RECORDS SUPPLIED ->
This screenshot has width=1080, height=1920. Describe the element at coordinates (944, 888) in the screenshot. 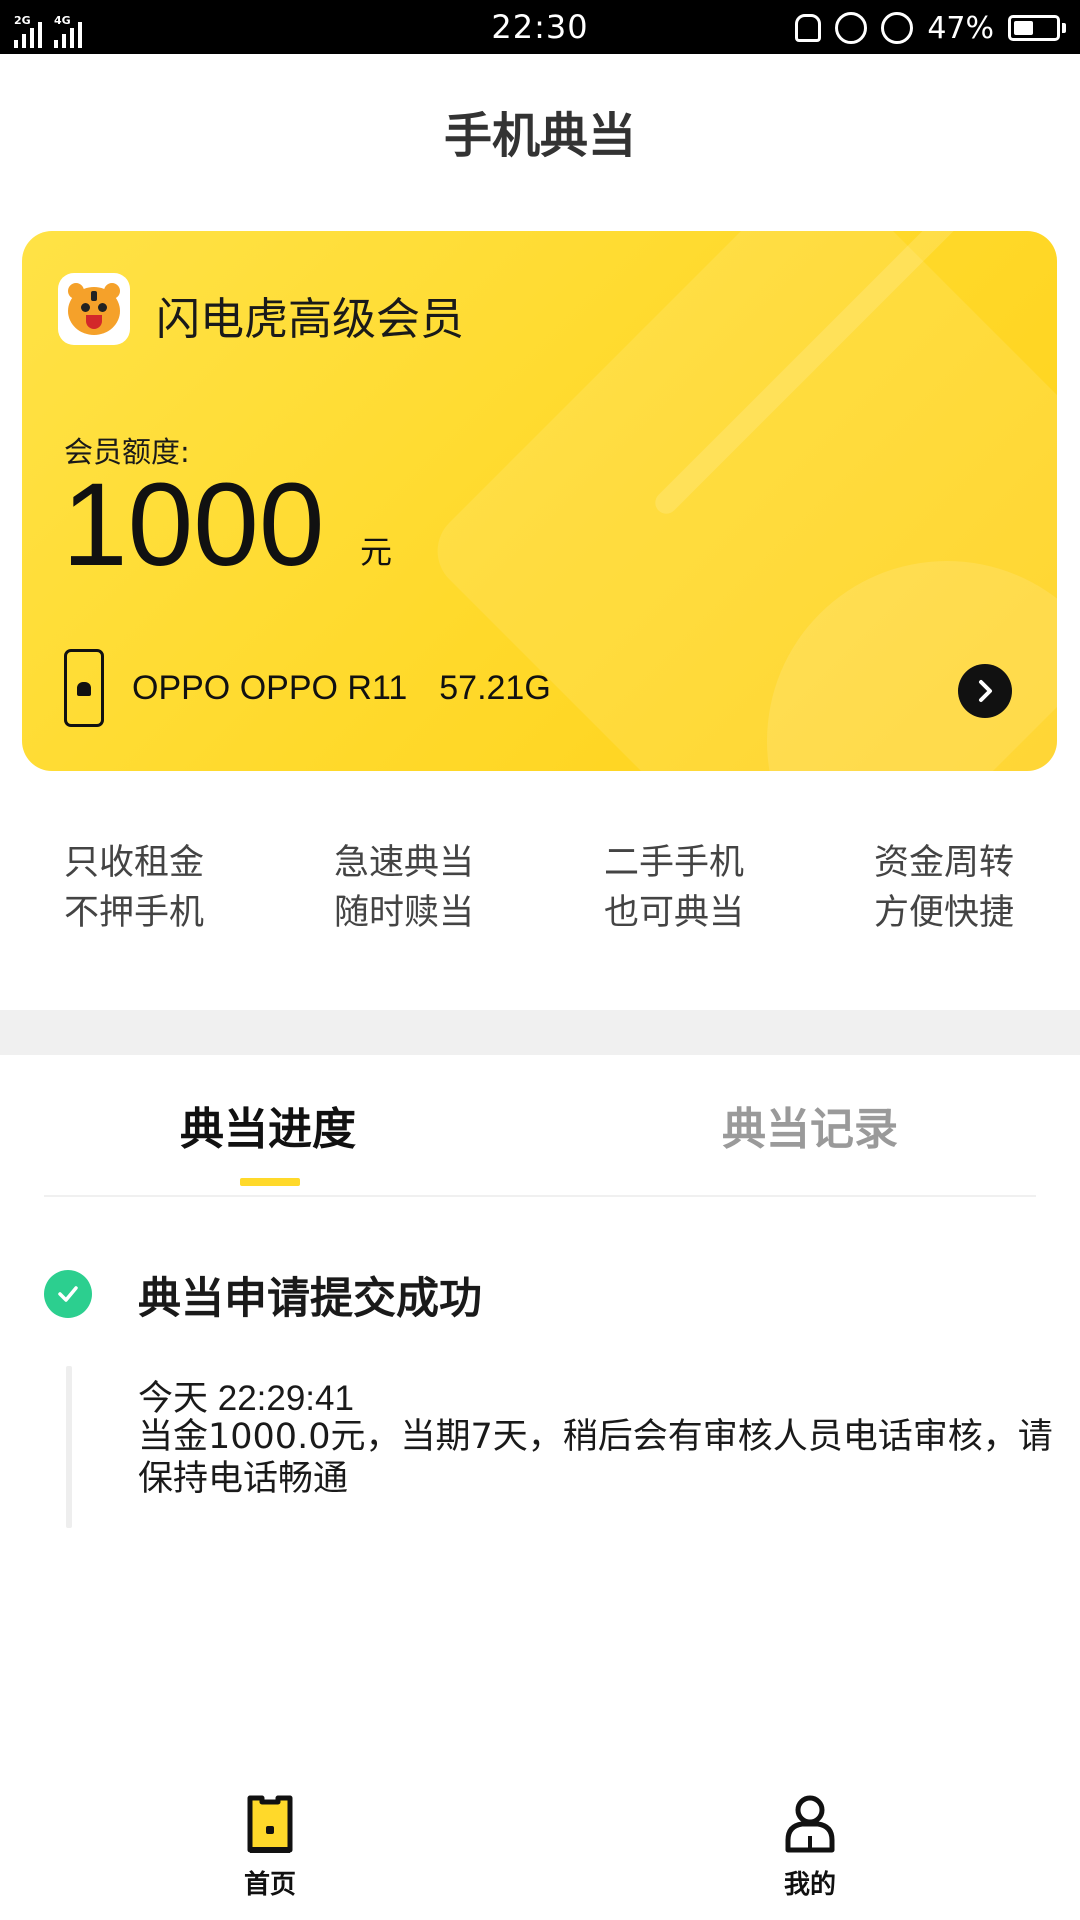

I see `feature-item: 资金周转 方便快捷` at that location.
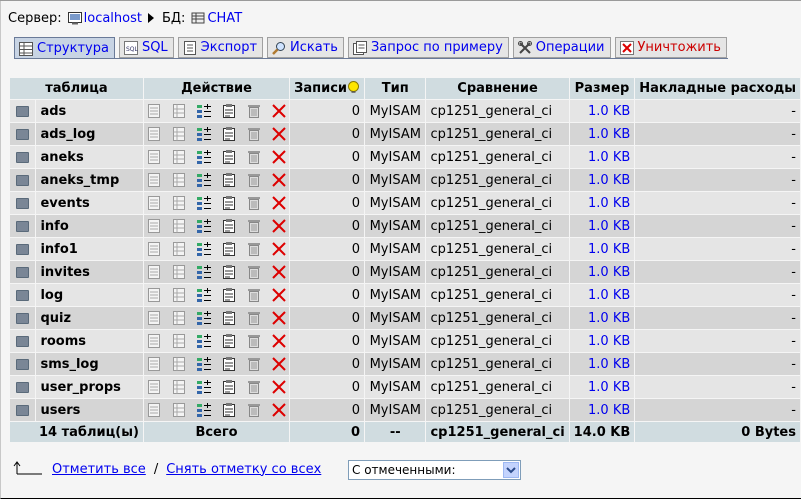 Image resolution: width=801 pixels, height=499 pixels. I want to click on table-name: rooms, so click(90, 341).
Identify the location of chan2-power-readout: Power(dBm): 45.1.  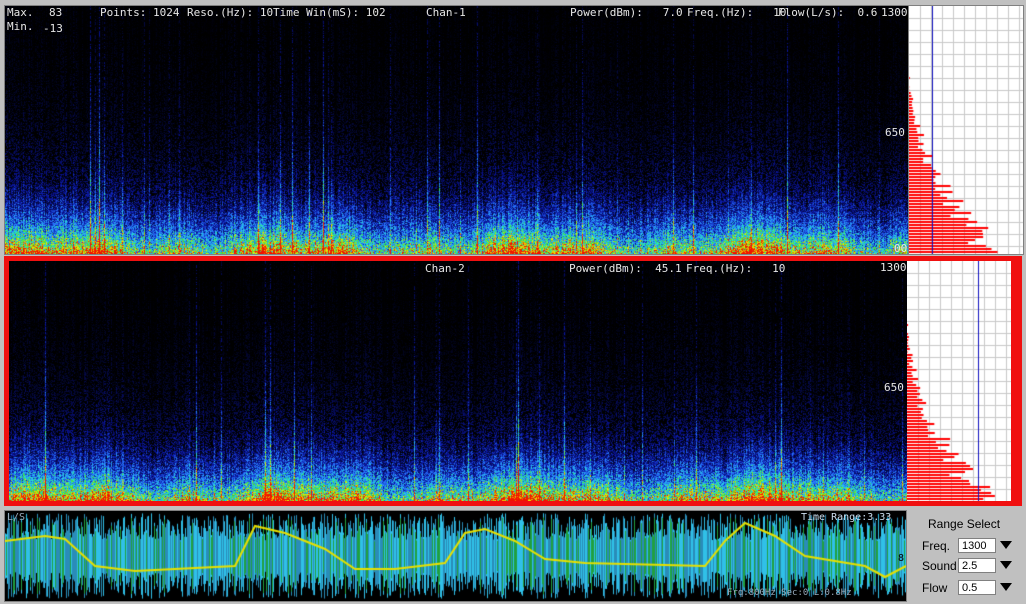
(626, 268).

ACTIVITY -> Render the records above as a JSON list of strings, one string per line, skipping blank lines and leaving out the pictures.

ANSWER AREA ->
[
  "This screenshot has width=1080, height=1920. Describe the element at coordinates (944, 888) in the screenshot. ",
  "I see `feature-item: 资金周转 方便快捷` at that location.",
  " Image resolution: width=801 pixels, height=499 pixels. I want to click on table-name: rooms, so click(90, 341).",
  "Identify the location of chan2-power-readout: Power(dBm): 45.1.  ",
  "(626, 268)."
]